(Pixel coordinate grounding data)
····················

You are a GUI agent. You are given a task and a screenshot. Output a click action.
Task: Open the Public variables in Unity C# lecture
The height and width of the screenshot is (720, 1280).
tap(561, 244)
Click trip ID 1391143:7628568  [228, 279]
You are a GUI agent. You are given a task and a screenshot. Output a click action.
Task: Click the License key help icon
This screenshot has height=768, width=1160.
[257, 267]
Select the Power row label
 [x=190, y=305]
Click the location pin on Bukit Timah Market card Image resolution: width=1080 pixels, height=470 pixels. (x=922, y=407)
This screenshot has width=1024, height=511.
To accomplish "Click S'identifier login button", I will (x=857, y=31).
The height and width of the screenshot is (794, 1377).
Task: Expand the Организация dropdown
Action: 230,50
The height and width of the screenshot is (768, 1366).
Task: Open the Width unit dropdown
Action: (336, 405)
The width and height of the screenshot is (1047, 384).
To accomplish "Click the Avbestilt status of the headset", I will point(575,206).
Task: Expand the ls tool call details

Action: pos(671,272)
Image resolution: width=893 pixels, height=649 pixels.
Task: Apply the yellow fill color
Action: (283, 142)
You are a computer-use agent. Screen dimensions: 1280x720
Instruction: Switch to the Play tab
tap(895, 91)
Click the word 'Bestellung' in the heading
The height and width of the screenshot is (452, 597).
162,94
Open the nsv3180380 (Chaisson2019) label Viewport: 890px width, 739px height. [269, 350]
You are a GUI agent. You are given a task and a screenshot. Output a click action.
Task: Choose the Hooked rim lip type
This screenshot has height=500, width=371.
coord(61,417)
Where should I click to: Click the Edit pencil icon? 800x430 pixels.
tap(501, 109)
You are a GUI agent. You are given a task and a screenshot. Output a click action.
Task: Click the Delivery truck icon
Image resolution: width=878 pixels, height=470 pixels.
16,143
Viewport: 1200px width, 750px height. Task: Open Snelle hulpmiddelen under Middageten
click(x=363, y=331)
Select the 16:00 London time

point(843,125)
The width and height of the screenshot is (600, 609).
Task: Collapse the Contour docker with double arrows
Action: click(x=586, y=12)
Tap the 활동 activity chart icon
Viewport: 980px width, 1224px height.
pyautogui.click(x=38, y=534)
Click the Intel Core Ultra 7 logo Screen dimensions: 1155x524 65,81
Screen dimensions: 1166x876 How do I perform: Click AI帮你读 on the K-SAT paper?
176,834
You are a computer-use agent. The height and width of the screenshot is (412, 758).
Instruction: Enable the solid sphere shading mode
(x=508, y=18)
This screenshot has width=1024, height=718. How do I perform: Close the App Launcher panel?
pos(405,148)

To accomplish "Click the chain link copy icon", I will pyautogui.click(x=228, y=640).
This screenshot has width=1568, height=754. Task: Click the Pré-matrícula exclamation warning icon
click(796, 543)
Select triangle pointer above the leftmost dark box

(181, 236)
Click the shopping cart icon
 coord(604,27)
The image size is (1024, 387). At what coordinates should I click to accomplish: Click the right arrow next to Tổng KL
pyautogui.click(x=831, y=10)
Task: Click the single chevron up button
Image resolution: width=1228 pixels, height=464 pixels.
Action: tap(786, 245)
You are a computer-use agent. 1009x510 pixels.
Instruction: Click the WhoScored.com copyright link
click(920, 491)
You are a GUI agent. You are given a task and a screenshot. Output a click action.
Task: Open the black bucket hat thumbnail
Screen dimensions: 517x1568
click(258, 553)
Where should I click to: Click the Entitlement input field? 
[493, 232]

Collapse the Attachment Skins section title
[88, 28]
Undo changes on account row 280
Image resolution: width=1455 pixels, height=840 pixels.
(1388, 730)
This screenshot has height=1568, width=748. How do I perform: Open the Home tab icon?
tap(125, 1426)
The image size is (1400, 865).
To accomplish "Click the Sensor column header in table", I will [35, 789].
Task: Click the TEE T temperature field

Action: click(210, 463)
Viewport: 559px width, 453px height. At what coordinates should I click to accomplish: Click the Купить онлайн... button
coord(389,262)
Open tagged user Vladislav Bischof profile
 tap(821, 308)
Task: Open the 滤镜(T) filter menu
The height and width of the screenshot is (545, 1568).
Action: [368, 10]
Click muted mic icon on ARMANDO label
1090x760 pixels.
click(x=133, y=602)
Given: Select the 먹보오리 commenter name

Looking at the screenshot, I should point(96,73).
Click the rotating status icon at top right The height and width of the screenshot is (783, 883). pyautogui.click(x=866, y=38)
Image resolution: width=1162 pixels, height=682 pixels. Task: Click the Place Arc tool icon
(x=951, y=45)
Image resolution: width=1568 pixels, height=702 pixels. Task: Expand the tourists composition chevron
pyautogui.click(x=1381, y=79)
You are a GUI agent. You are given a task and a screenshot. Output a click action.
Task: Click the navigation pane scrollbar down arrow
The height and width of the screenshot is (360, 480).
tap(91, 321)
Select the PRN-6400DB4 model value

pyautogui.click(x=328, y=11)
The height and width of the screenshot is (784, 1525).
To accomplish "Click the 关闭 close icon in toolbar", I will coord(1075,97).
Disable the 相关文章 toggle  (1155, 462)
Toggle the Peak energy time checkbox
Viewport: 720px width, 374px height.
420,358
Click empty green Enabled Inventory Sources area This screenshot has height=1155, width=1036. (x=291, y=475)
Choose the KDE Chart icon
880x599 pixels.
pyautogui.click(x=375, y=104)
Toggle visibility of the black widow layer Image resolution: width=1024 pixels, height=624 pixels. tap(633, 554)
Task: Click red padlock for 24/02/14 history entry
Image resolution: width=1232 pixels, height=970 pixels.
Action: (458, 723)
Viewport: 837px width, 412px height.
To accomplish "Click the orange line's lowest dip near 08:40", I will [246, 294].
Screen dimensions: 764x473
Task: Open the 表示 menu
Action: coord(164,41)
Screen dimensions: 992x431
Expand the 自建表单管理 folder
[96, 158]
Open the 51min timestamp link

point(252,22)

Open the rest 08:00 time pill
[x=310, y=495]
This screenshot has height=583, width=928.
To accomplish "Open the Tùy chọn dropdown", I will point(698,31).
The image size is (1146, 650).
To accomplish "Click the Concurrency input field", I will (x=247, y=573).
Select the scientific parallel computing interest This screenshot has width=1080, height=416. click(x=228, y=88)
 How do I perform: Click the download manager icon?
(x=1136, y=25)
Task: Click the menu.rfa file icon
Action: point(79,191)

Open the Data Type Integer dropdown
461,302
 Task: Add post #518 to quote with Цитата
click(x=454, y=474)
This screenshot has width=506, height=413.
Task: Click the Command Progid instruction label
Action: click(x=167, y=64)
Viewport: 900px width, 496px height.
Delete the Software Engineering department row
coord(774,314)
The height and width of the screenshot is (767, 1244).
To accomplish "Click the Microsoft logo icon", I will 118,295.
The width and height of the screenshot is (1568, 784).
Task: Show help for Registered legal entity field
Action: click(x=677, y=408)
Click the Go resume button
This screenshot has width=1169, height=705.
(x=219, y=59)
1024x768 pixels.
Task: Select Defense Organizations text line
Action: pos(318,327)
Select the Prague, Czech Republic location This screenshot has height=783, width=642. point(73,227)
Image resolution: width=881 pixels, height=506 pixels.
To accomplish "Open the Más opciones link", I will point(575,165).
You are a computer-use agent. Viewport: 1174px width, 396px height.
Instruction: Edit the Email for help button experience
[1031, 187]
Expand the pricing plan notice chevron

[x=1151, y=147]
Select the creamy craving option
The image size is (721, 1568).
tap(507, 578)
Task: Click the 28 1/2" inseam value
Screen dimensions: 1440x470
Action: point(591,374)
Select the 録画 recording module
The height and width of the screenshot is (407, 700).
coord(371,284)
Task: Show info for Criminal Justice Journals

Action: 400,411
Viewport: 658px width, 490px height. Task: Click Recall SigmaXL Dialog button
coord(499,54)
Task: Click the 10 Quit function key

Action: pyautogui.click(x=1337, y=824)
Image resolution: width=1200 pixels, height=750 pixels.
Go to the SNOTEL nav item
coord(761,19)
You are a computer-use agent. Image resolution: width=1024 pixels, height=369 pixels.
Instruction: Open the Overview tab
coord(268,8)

····················

EXERCISE REQUIREMENTS: Filter the entries and copy out every line with the word "location".

YOUR RESPONSE:
Click the location pin on Bukit Timah Market card Image resolution: width=1080 pixels, height=470 pixels. (x=922, y=407)
Select the Prague, Czech Republic location This screenshot has height=783, width=642. point(73,227)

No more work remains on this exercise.